最初はお金もなく、貧しい生活を強いられますが、「貧しくてもハッピーであることは、リスクを取る際に大きな助けになる」と、マスク氏は気にすることはありませんでした。やがてITブームが到来し、マスク氏の会社も順調に成長。1999年にコンパックに3億700万ドルで買収され、マスク氏も2200万ドルを手にしています。

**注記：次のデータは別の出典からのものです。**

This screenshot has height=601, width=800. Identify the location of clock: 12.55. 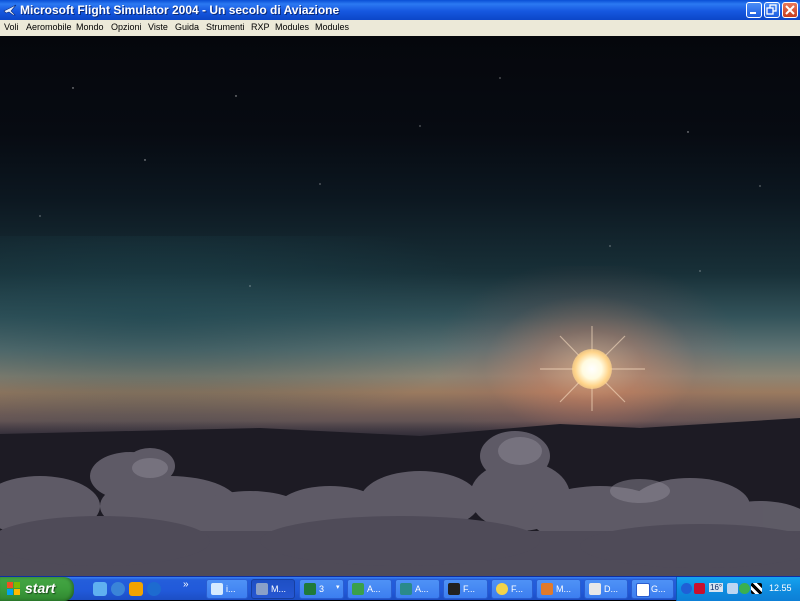
(780, 588).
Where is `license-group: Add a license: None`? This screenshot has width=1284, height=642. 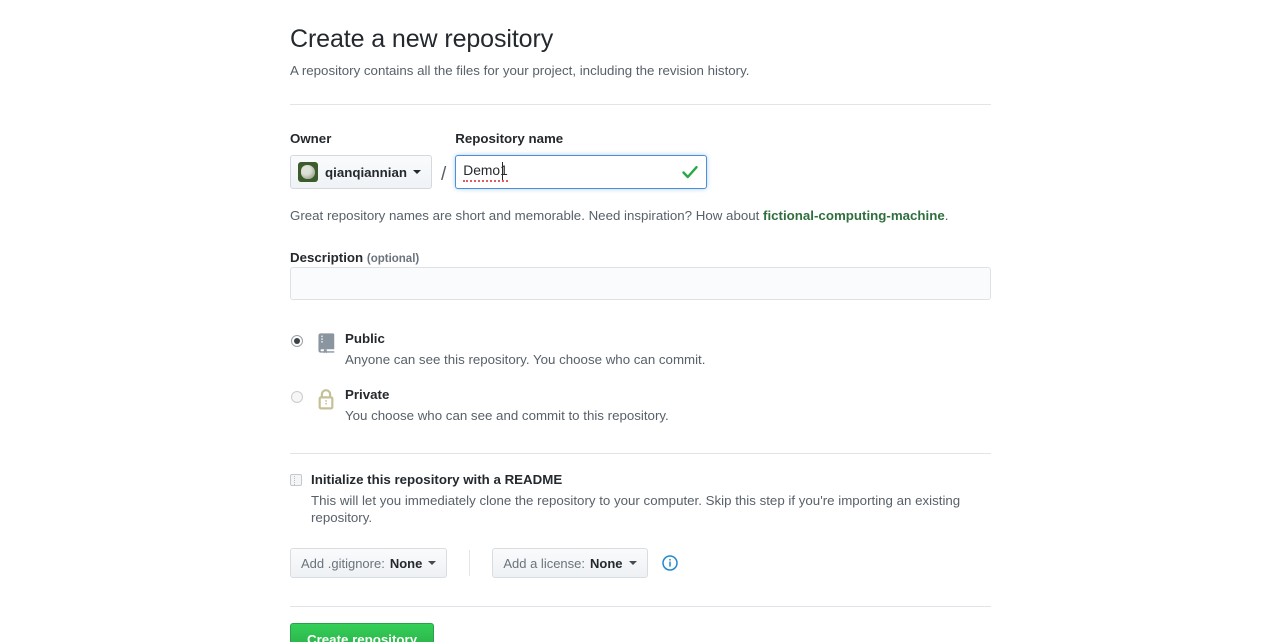
license-group: Add a license: None is located at coordinates (585, 563).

このお金を手に次に起業したのがオンライン金融サービスと電子メール支払いサービスを行う会社「Xドットコム」です。

この「Xドットコム」が、ピーター・ティール氏らによって創業された「コンフィニティ」と合併し、「ペイパル」が誕生します。同社は2002年に株式を公開、イーベイが同社を15億ドルで買収したことから、マスク氏は1億6500万ドルを手にすることになります。これほどの大金を手にすれば、あとは楽な生き方を選んでもいいはずですが、マスク氏は学生時代に描いた夢の実現へと向かいます。

「人類を救う」「地球を救う」、学生時代から変わらない壮大なビジョン

彼はこう振り返っています。「金儲けのために悪魔に変身してしまう人間もいるが、大切なのはそのお金を何に使うのかという目的をはっきりさせておくことだ」

目指したのは「人類を救う」「地球を救う」という壮大なビジョンです。マスク氏は2002年にスペースXを設立。火星への人類の移住を本気で目指すとともに、2004年に電気自動車開発の「テスラモーターズ」(後の「テスラ」)に出資し、会長に就任します。目的は人類が複数の惑星で暮らせるようになるまでの時間稼ぎでした。両社の設立から20年余りを経てスペースXは宇宙開発のトップランナーとなり、テスラは電気自動車では世界一となる年間184万台(2023年通期)を生産しています。